Name : Alvin Xavier Rakha Wardhana Study Program : Computer Science Title : Optimization of Retrieval-Augmented Generation with Prompt Compression: Balancing Token Efficiency and Performance Counselor : Adila Alfa Krisnadhi, S.Kom., M.Sc., Ph.D. This research investigates the integration of context compression methods within a retrieval-augmented generation (RAG) system to address the challenges of processing long contexts in generative tasks.

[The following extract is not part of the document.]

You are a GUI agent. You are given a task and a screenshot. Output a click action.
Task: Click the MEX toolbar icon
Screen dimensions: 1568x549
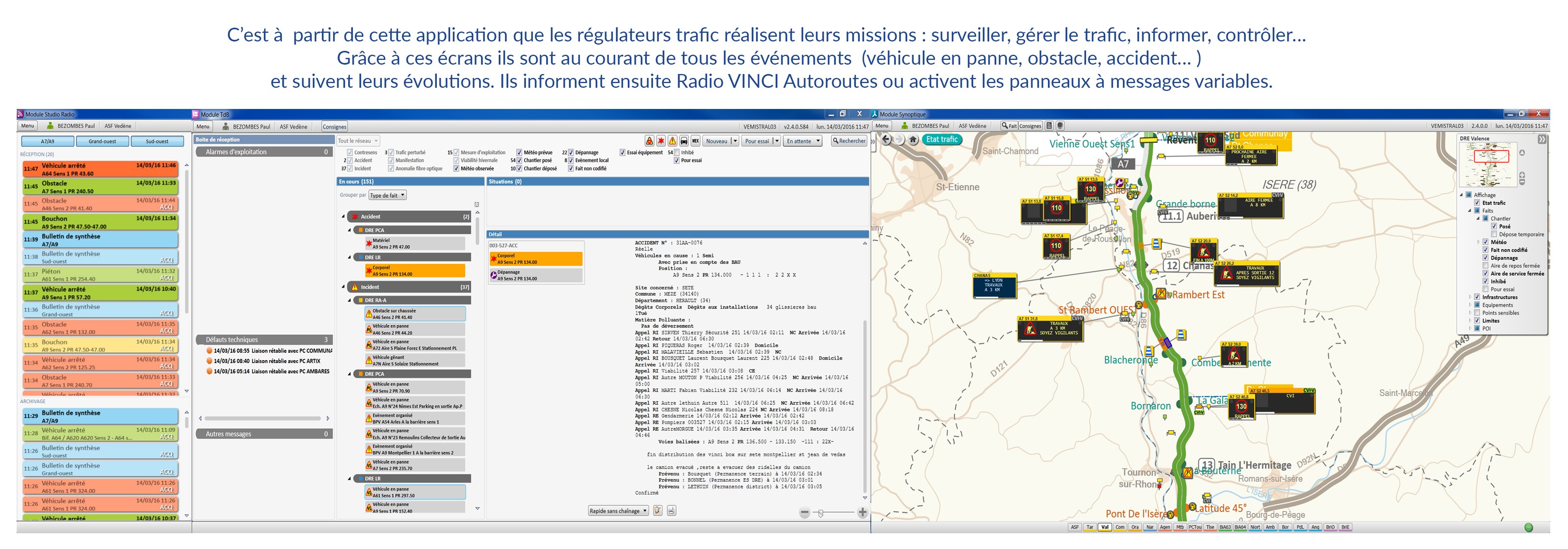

Specifically, it evaluates the impact of various compression techniques on reducing information redundancy while minimizing performance degradation, as measured by BERTScore, when compared to full contexts. The study also examines how different retrieval approaches, cosine similarity-based and perfect retrieval, affect the overall system performance. Datasets from various domains are being used for this research, including RAGBench, a ready-to-use benchmark for retrieval-augmented generation, and raw PDF documents, such as the Human Nutrition Textbook by the University of Hawai’i, alongside documents from the Indonesian bank BRI (mainly about finance) requiring preprocessing to extract structured content. These datasets were chosen to represent diverse challenges in retrieval and compression, such as handling varying document lengths and domain-specific contexts. Experimental results show that compression methods, such as LLMLingua and its variants, achieve significant reductions in context size while maintaining competitive BERTScore F1. Among these, LLMLingua consistently achieved the best balance between answer quality and cost reduction, as indicated by the highest CQHS values, a newly proposed harmonic metric combining answer quality (BERTScore F1) and cost reduction (compression ratio). Furthermore, the choice of retrieval method significantly influences the performance, with perfect retrieval consistently outperforming cosine similarity-based retrieval.These findings highlight the importance of selecting effective compression strategies and robust retrieval techniques for optimizing RAG pipelines. Future work aims to explore dynamic and context-aware compression methods, as well as extend the evaluation to broader datasets and real-world applications.